**Records for the task**
::::::

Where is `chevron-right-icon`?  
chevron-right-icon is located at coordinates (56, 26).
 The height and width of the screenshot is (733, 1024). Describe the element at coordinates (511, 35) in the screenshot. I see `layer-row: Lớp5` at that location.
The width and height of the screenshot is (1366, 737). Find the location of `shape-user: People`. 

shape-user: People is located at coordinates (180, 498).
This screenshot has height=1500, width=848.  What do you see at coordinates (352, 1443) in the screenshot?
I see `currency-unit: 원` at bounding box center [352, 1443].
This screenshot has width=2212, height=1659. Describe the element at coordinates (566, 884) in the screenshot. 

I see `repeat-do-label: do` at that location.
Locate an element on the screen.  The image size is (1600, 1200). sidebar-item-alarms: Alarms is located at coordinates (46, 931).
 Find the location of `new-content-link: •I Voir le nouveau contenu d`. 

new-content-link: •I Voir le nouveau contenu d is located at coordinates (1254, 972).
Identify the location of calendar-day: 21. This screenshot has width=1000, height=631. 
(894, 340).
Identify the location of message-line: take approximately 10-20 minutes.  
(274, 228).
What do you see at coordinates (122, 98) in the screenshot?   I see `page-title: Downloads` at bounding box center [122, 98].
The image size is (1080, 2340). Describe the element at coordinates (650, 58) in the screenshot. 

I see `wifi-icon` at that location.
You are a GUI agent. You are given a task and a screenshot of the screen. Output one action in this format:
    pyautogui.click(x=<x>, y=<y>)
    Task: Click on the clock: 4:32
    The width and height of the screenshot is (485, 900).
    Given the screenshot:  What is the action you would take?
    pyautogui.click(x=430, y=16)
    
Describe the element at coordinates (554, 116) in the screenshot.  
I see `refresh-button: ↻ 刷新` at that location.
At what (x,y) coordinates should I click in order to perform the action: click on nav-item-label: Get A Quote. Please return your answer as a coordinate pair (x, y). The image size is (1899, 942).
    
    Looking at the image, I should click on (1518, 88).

::::::

Express every line of the data above as a JSON list of strings, one string per line, leaving out blank lines.

[
  "Where is `chevron-right-icon`?  ",
  "chevron-right-icon is located at coordinates (56, 26).",
  " The height and width of the screenshot is (733, 1024). Describe the element at coordinates (511, 35) in the screenshot. I see `layer-row: Lớp5` at that location.",
  "The width and height of the screenshot is (1366, 737). Find the location of `shape-user: People`. ",
  "shape-user: People is located at coordinates (180, 498).",
  "This screenshot has height=1500, width=848.  What do you see at coordinates (352, 1443) in the screenshot?",
  "I see `currency-unit: 원` at bounding box center [352, 1443].",
  "This screenshot has width=2212, height=1659. Describe the element at coordinates (566, 884) in the screenshot. ",
  "I see `repeat-do-label: do` at that location.",
  "Locate an element on the screen.  The image size is (1600, 1200). sidebar-item-alarms: Alarms is located at coordinates (46, 931).",
  " Find the location of `new-content-link: •I Voir le nouveau contenu d`. ",
  "new-content-link: •I Voir le nouveau contenu d is located at coordinates (1254, 972).",
  "Identify the location of calendar-day: 21. This screenshot has width=1000, height=631. ",
  "(894, 340).",
  "Identify the location of message-line: take approximately 10-20 minutes.  ",
  "(274, 228).",
  "What do you see at coordinates (122, 98) in the screenshot?   I see `page-title: Downloads` at bounding box center [122, 98].",
  "The image size is (1080, 2340). Describe the element at coordinates (650, 58) in the screenshot. ",
  "I see `wifi-icon` at that location.",
  "You are a GUI agent. You are given a task and a screenshot of the screen. Output one action in this format:",
  "    pyautogui.click(x=<x>, y=<y>)",
  "    Task: Click on the clock: 4:32",
  "    The width and height of the screenshot is (485, 900).",
  "    Given the screenshot:  What is the action you would take?",
  "    pyautogui.click(x=430, y=16)",
  "Describe the element at coordinates (554, 116) in the screenshot.  ",
  "I see `refresh-button: ↻ 刷新` at that location.",
  "At what (x,y) coordinates should I click in order to perform the action: click on nav-item-label: Get A Quote. Please return your answer as a coordinate pair (x, y). The image size is (1899, 942).",
  "    Looking at the image, I should click on (1518, 88)."
]